In Västergötland, the exception of Gothenburg, higher education institutions emerged in 1977 in Borås, Skövde and Trollhättan, which meant that it was no longer as obvious for students from there to apply to Lund or Uppsala. Something that distinguished the two old universities from newer universities, however, were the conditions for student life, that is, the existence of nations. When, in 2009, the Riksdag decided to abolish the union and national bonds, this particularly affected Lund and Uppsala, as the conditions for student life became completely different. Would the nations, especially the smallest ones, such as Västgöta, be able to survive in these uncertain circumstances? The nation's response was to embark on partly entirely new paths. Västgöta developed within the space of a decade into a leading restaurant nation, a socially oriented “company” where many times a week food was served of high class and in convivial forms. At the same time, dances and other activities remained. Lund's students gave a strong response with an influx of unprecedented kind. The number of members of the nation not only increased, but also very steeply, so that by the end of the 2010s, that is, at the time of writing, several semesters in a row it has exceeded 3000. Västgöta became the second largest nation in Lund in 2017.

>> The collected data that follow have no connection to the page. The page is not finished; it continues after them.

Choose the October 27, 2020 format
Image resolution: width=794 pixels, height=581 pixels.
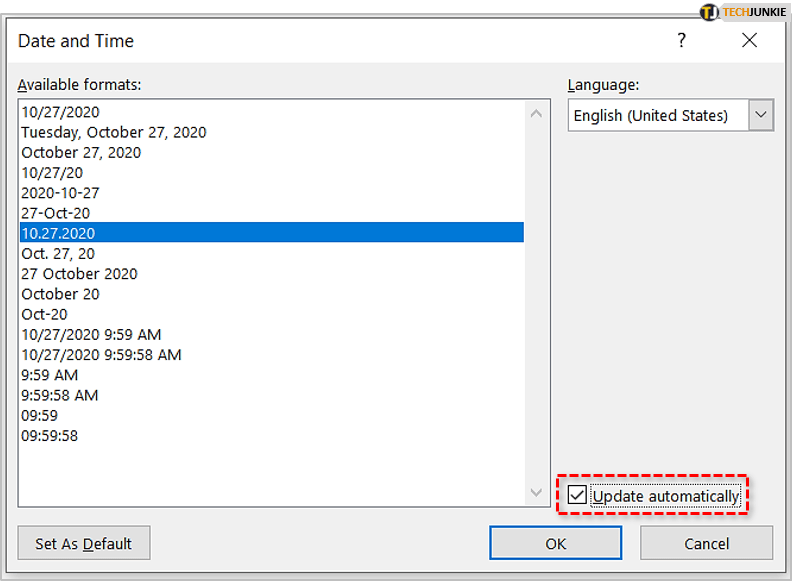pos(81,152)
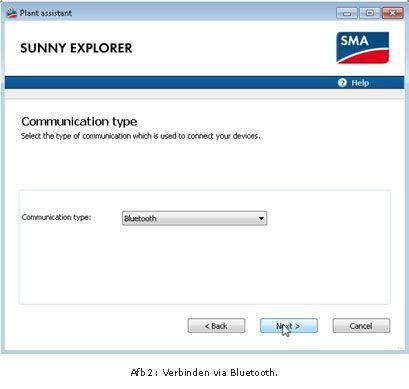This screenshot has height=389, width=409.
Task: Close the Plant assistant window
Action: [392, 13]
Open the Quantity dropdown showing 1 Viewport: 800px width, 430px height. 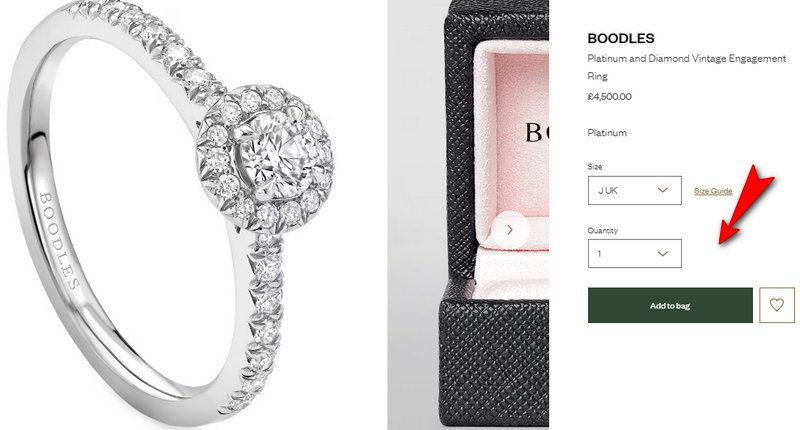point(635,254)
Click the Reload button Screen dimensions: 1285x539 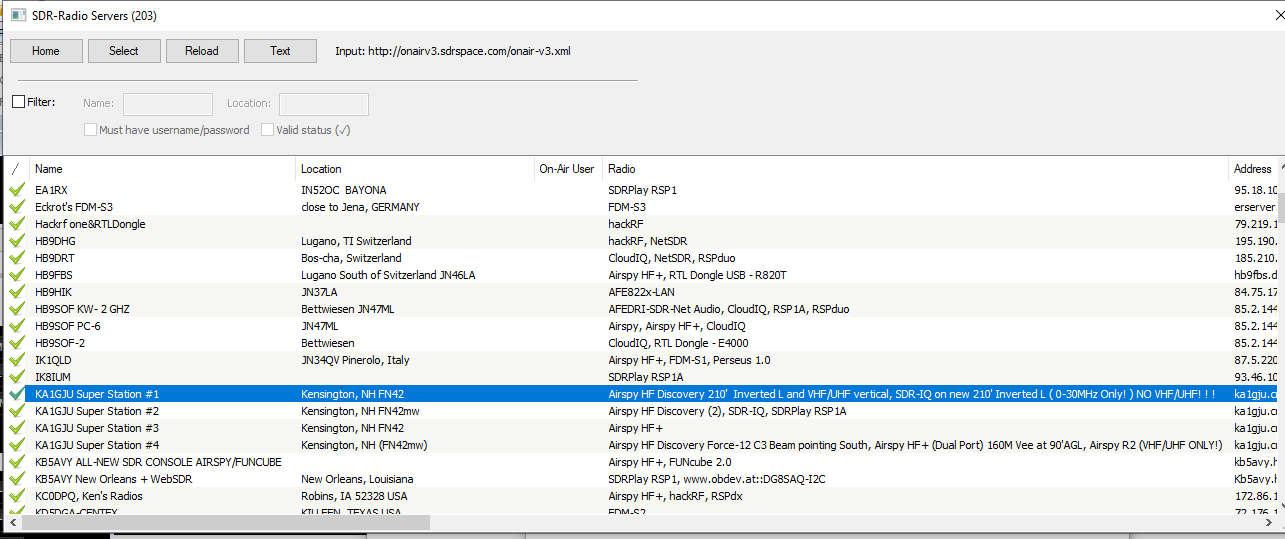(202, 51)
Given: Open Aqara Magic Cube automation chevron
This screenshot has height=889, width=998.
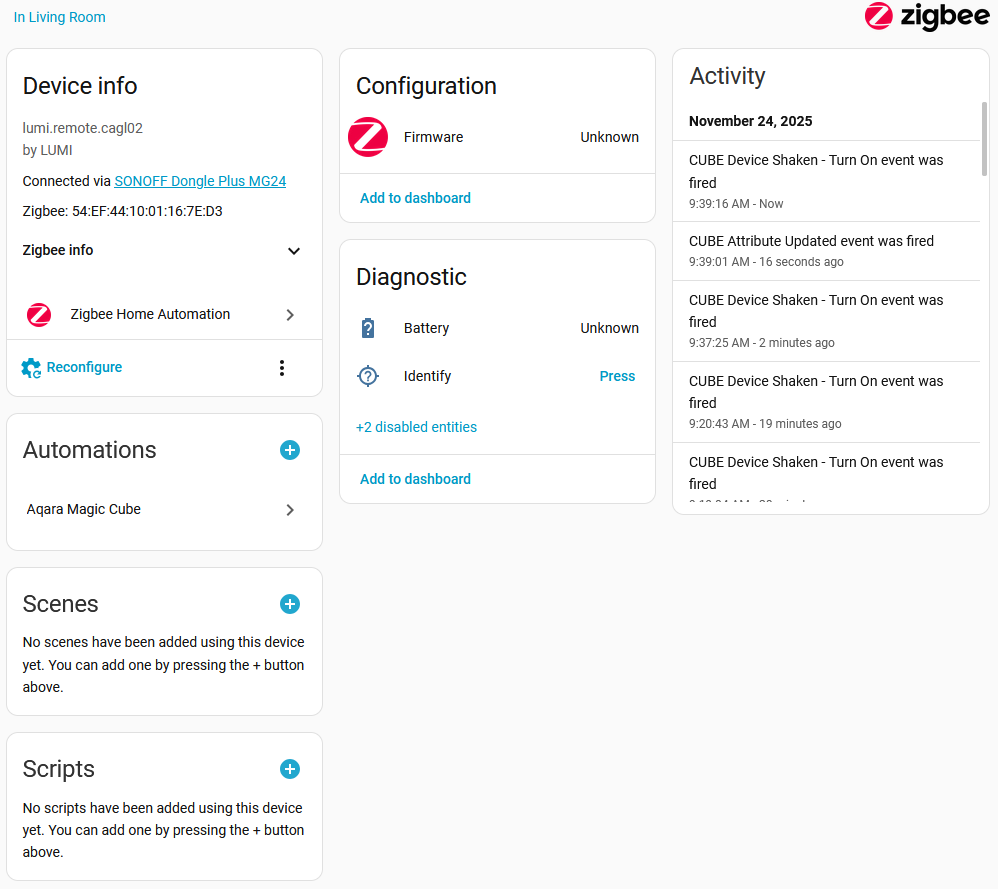Looking at the screenshot, I should [290, 510].
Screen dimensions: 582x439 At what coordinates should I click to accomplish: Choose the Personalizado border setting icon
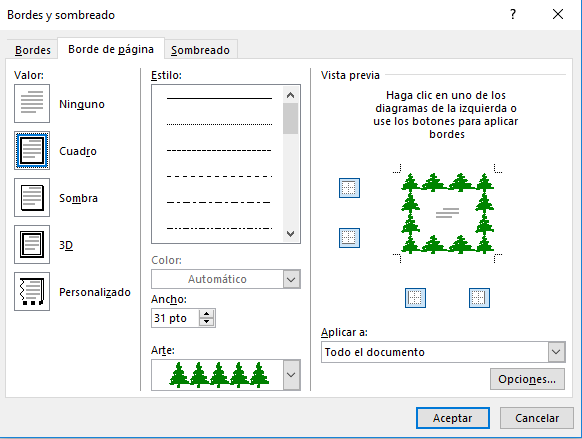tap(32, 291)
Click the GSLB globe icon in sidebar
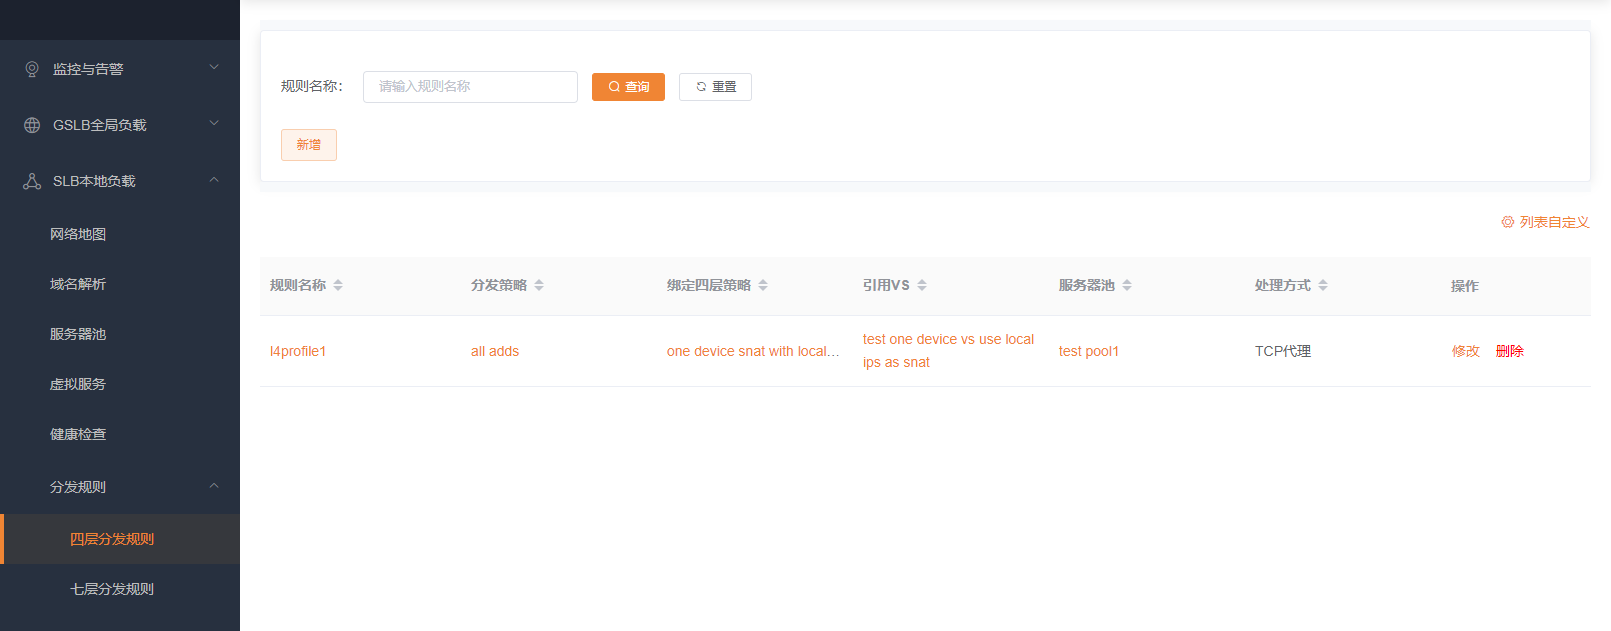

The success had much to do with the great skill with which the business was conducted. Wise curators guarded the good spirit, now called “the Västgötska spirit”, and great care was applied to the new recruitment of elected officials, i.e. foremen, senior collegium and curator. The nation became, without having it as a goal, a school of leadership for all those who engaged. The paradox of national life is that as soon as a foreman or curator has become warm in his clothes and learned to master the various parts of a highly complex mission, it is time to resign. No one is in office for more than a year, most of them only for one term. In this way, it can be said that the nation is a very “learning organization” in which evaluations and transfer of knowledge are a key element in maintaining the quality of the operations at all times. The continuity of the nation is maintained through a conscious care of its own traditions, parties, song lyrics, especially the national anthem “Hymn till Västergötland” as well as the symbols, thus the coat of arms of Västergötland, the national flag and the yellow-black colours in all contexts.
-Hans Albin Larsson, Inspector since 2015
This text can also be found in Västgöta nation's anniversary book from 2019: Den västgötska andan, Lund: Westrogothica Publishing House.